I have the impression that you think offsets are better and/or that is what the public prefers. Is that correct? What makes you think that? Lately, as I understand the systems better, I have been leaning more towards reductions as being more beneficial. From a layperson's perspective they just seem more absolute and guarenteed to shift the level of emissions in the air than an offset. Am I missing something? Why do you feel like offsets would have a bigger impact?

I appreciate these continuing dialogues as the topic is complex. Every time I feel like I have a strong grasp of the issues a new angle is introduced.

Hun Boon

I'm not familiar with the intricacies of carbon offsetting.

But my impression is that it is vulnerable to figure manipulation, similar to the errant accounting we've encountered over the past few years.

Are there any auditing standards in place?

Dave Sag

Good analogy Joel.

Carbon Planet (http://www.carbonplanet.com) espouses a philosphy of:

* Measure (via formal ghg emissions audits that comply with the Greenhouse Gas Protocol in the Corporate Accounting and Reporting Standard 2004, an international standard),

*Reduce (via tailored emissions reduction strategies that focus of the main sources of your emissions as revealed by the audit),

* and then Offset using only properly accredited carbon credits.

We transfer legal ownership of those carbon credits to our customers, thus ensuring 100% transparancy.
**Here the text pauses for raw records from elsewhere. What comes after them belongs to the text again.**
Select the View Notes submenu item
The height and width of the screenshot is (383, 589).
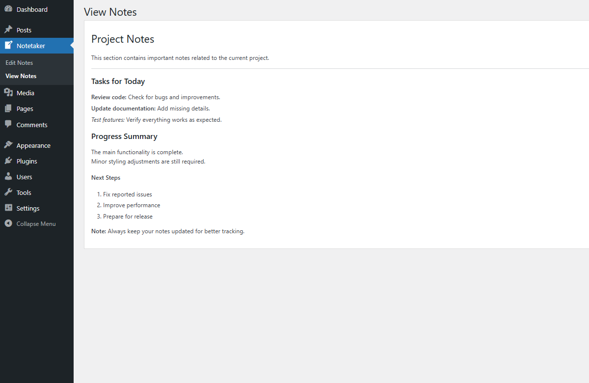tap(21, 76)

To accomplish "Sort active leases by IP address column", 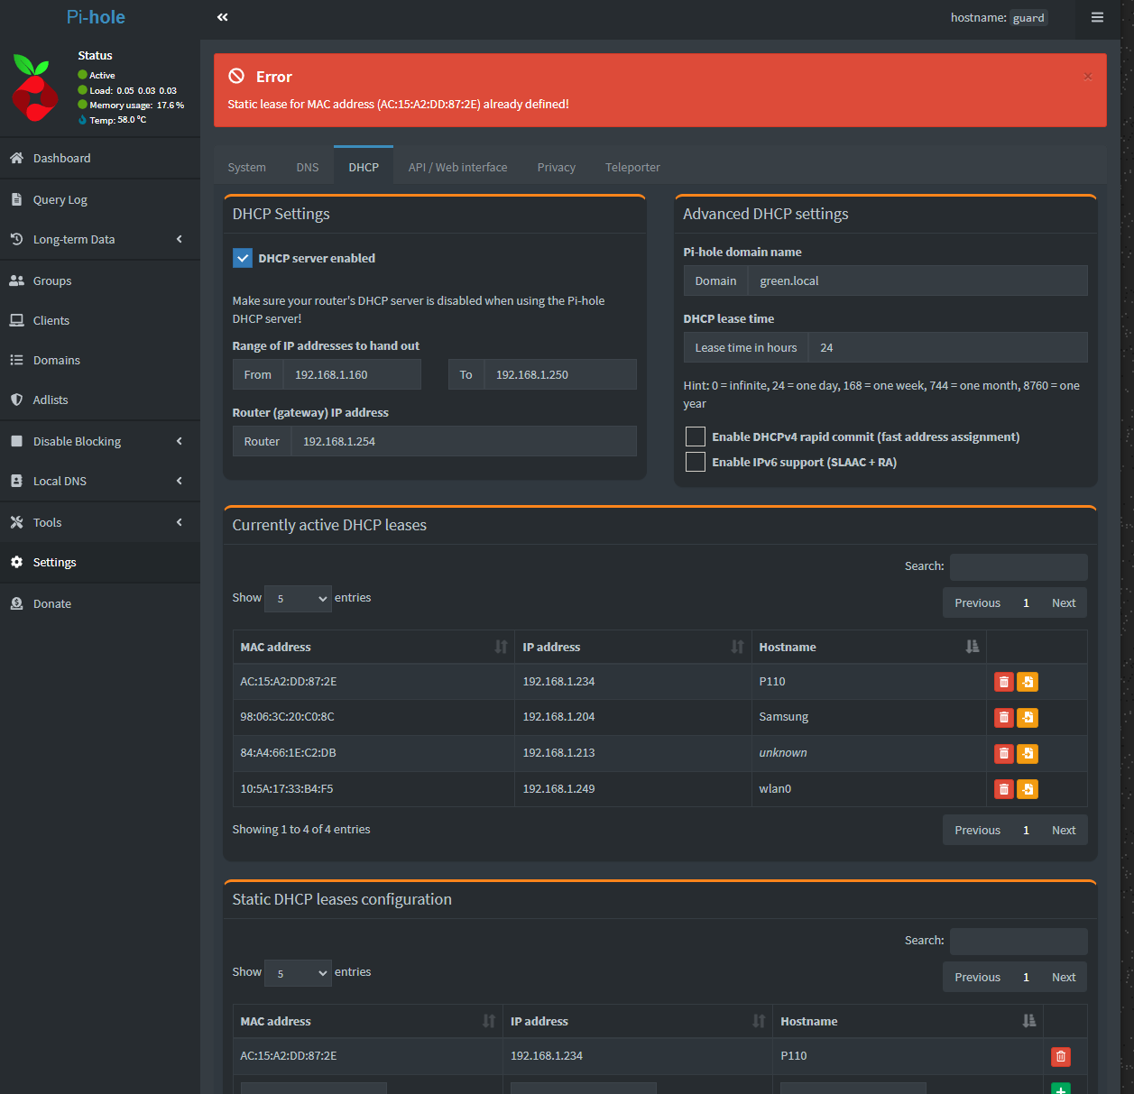I will 632,648.
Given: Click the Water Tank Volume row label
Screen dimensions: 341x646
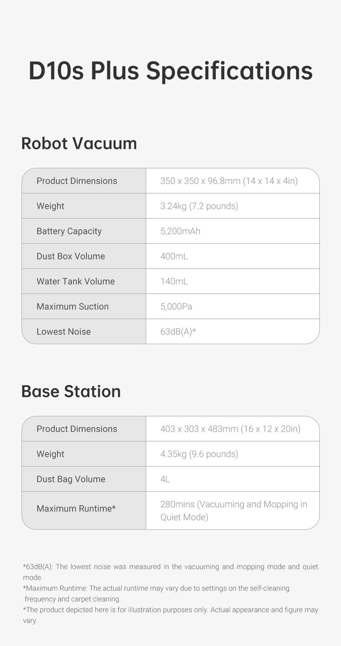Looking at the screenshot, I should click(75, 281).
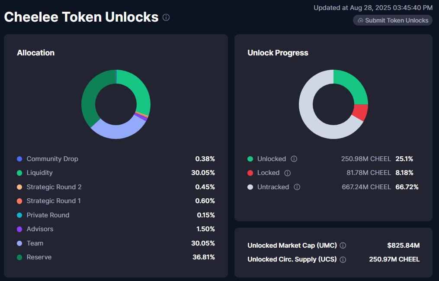Click info icon next to Untracked
Image resolution: width=439 pixels, height=281 pixels.
[297, 187]
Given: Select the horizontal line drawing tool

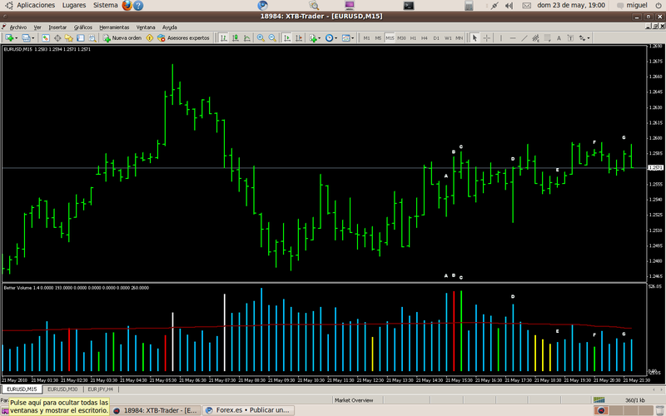Looking at the screenshot, I should click(x=513, y=37).
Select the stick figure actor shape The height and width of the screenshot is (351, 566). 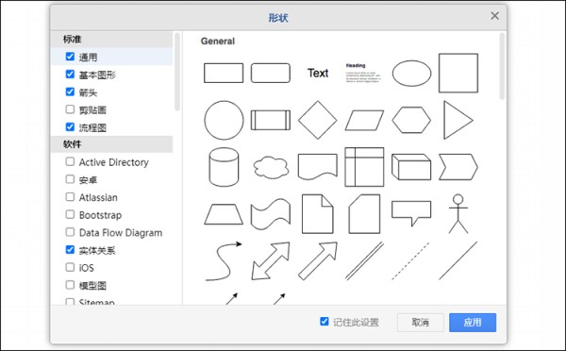pos(458,214)
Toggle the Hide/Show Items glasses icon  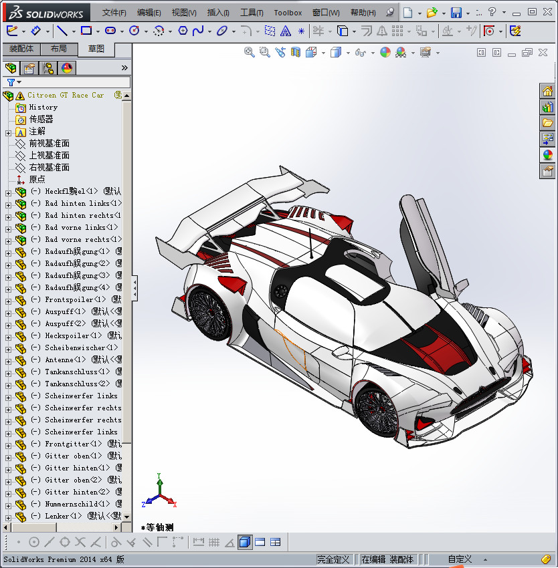[x=360, y=52]
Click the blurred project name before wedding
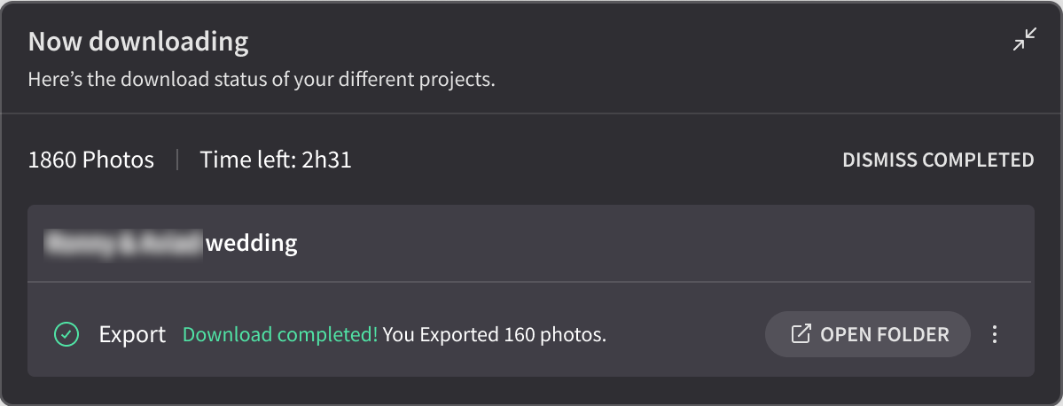Viewport: 1063px width, 406px height. coord(122,243)
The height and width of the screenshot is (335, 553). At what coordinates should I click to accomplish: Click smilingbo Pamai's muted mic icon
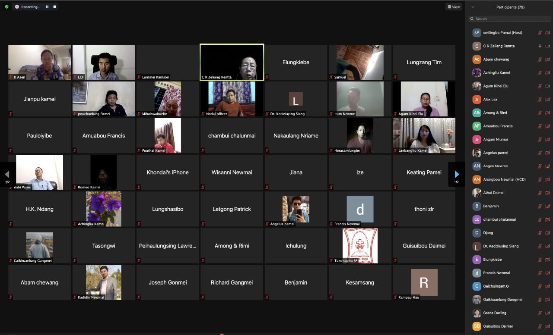[x=540, y=33]
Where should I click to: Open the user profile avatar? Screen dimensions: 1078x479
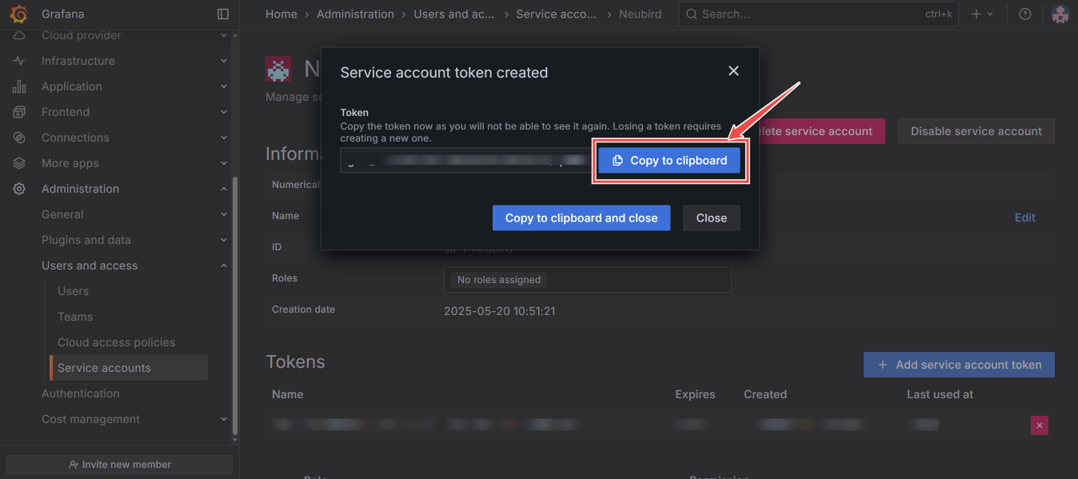(x=1060, y=14)
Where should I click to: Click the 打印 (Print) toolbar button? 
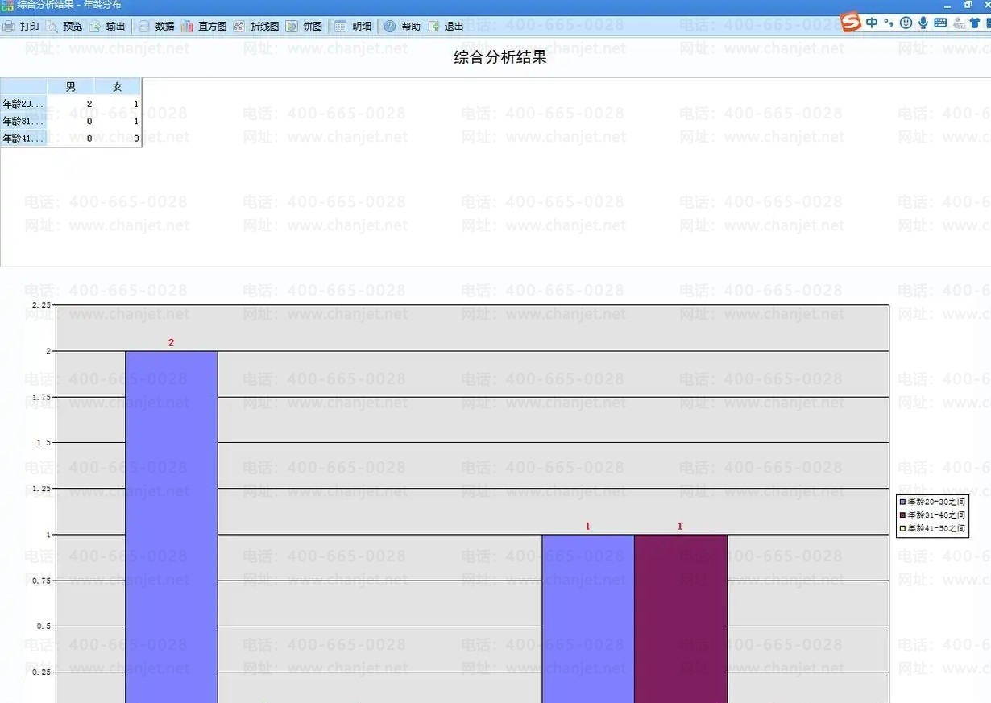22,27
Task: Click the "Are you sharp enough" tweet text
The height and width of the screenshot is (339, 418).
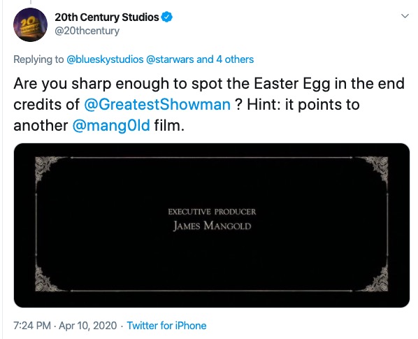Action: [x=209, y=104]
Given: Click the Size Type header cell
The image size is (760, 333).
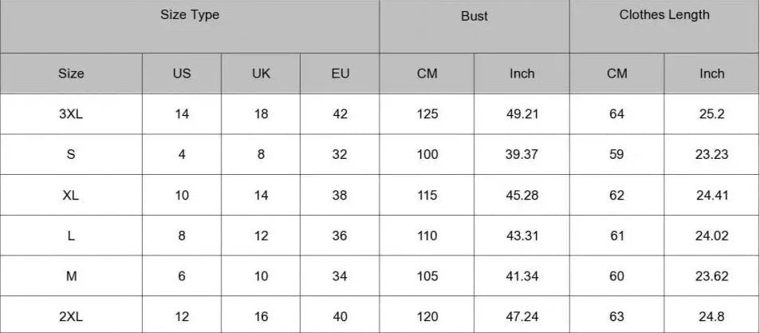Looking at the screenshot, I should pos(190,15).
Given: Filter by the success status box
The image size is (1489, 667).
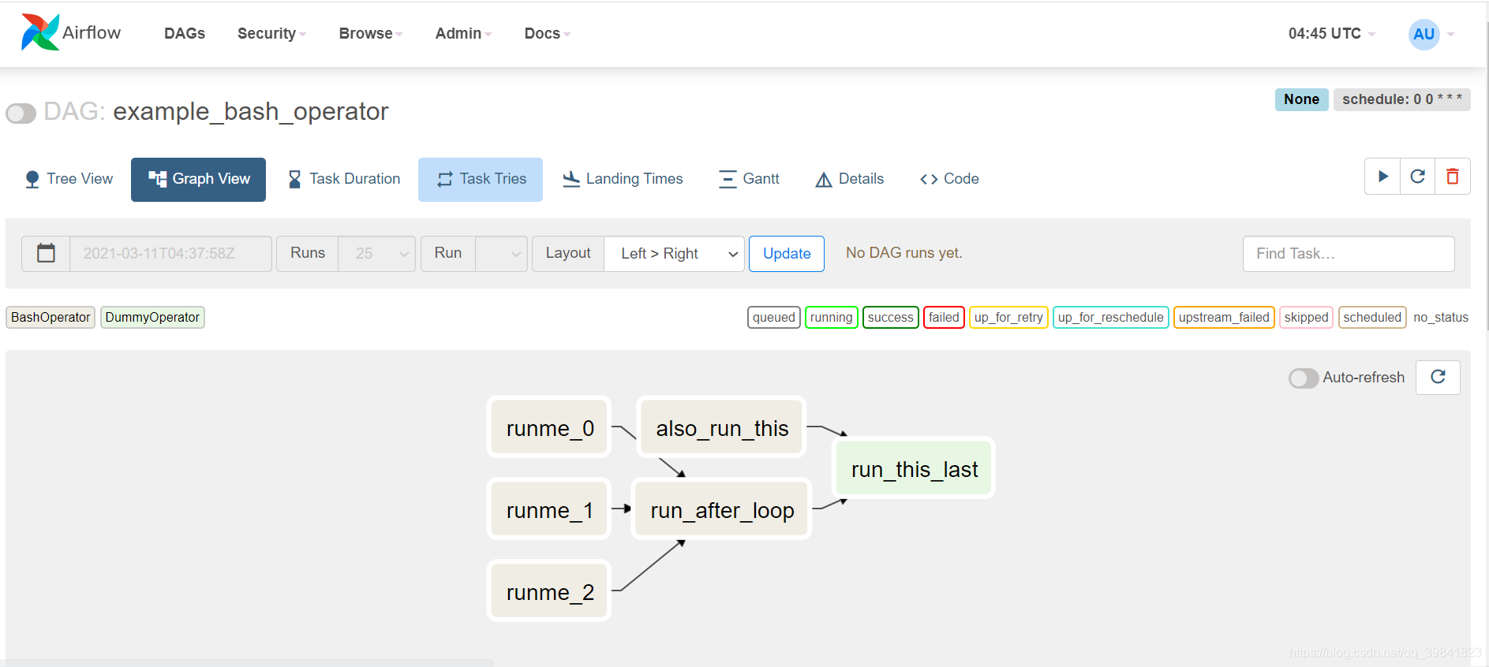Looking at the screenshot, I should pos(890,317).
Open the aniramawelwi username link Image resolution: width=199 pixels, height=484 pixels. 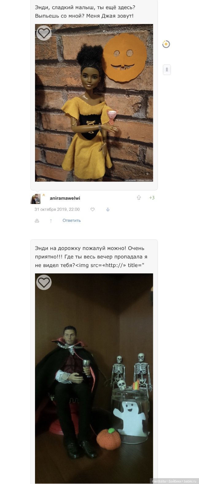click(x=65, y=198)
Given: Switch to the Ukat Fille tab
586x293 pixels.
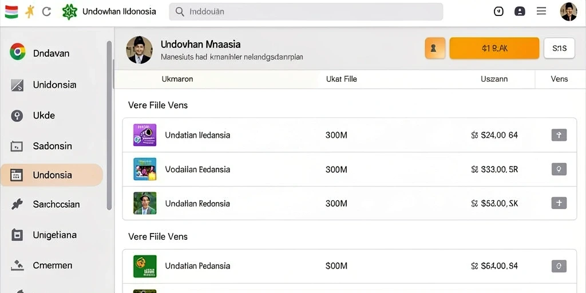Looking at the screenshot, I should (x=341, y=79).
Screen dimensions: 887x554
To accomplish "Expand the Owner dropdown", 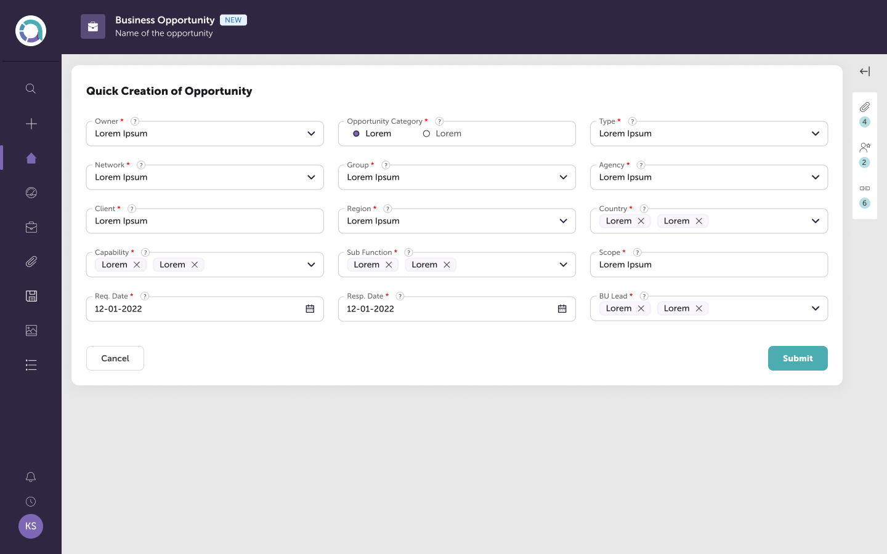I will coord(311,134).
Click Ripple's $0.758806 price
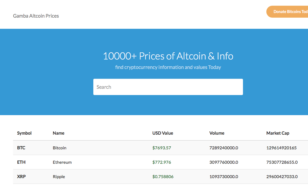The width and height of the screenshot is (308, 186). [x=163, y=177]
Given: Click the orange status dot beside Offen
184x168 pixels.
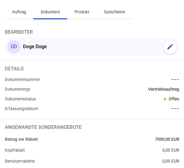Looking at the screenshot, I should (165, 99).
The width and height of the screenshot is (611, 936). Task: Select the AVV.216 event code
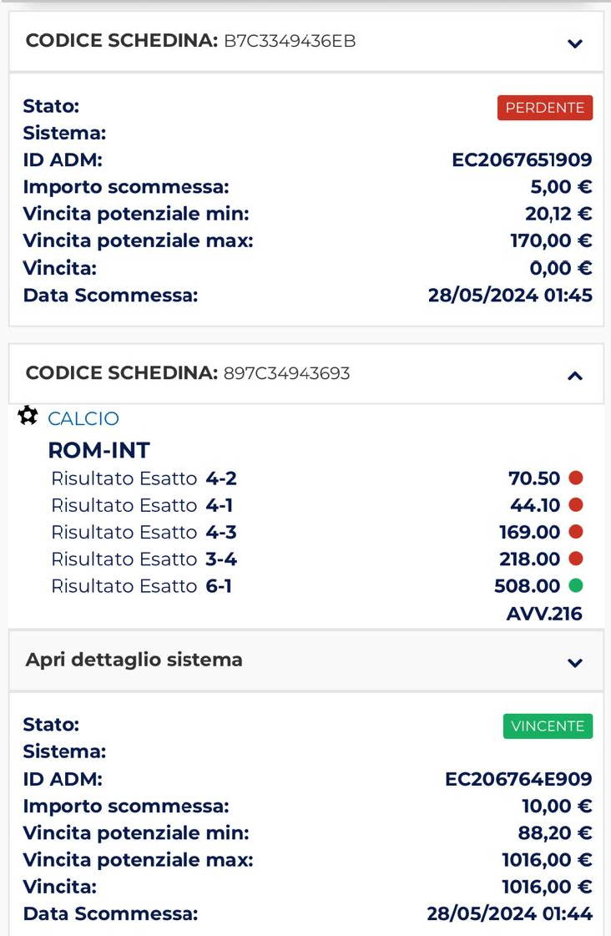544,614
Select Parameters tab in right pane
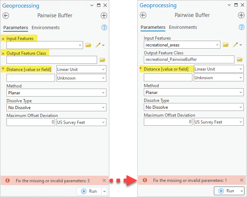 pyautogui.click(x=153, y=27)
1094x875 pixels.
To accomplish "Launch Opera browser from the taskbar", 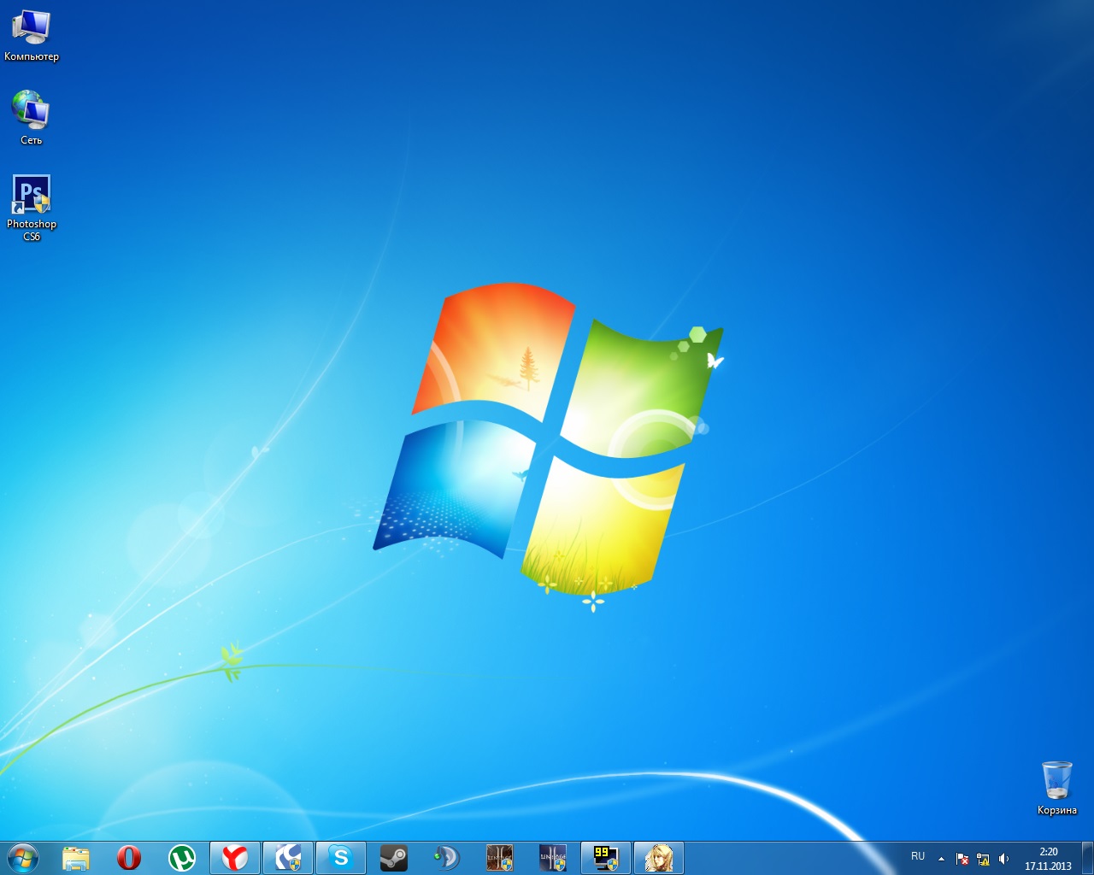I will [129, 858].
We employ a very large team of chemical engineers, as well as a botanist, a marine biologist, fuel cell experts and other specialists who produce these emissions audits and recommendations, and have a very experienced carbon origination team to source quality offsets to suit any need.

In addition to that work we lobby governments for higher standards, run a schools programme teaching kids about emissions reduction, and are active supporters of the Greencode Project (http://greencodeproject.org), which aims to green the screen industries.

Offsets will not save the planet, that is obvious, but, done properly, and in support of wider, genuine enironmental aims, offset projects are something businesses can invest in right now to make a difference, channeling funds to an expanding pool of planet-saving projects. Done badly, offset projects are, alas, little more than a fraud.

There are many good offset projects out there and people, and buinesses who take environmental goals seriously must take the time to investigate their offset providers in the wider context of long-term emissions reduction strategies.

Cheers

Dave Sag
CEO - Carbon Planet
http://www.carbonplanet.com

Bill Barney

Joel,
I learned of your blog through www.cleantechblog.com. I really enjoyed this post on offsets.

Where does your personal footprint begin and end? For example, if you pay someone to mow your lawn, does that emission belong to you, him, or his business? Are you responsible for emissions that you create in the line of your work?

A very brief and unscientific study I conducted while listening to the Red Sox tonight showed that my personal emissions vary from 7 to 53 tons depending on whose carbon calculator I use.

http://www.ourtask.org/2007/05/whats-your-carbon-footprint.html

So as a typical consumer, if I am buying offsets, I buy from whomever gives me the lowest carbon total and the best overall price. Because as offsets become more popular, the "product" may be the ability to claim carbon neutrality, rather than an actual, measurable effect.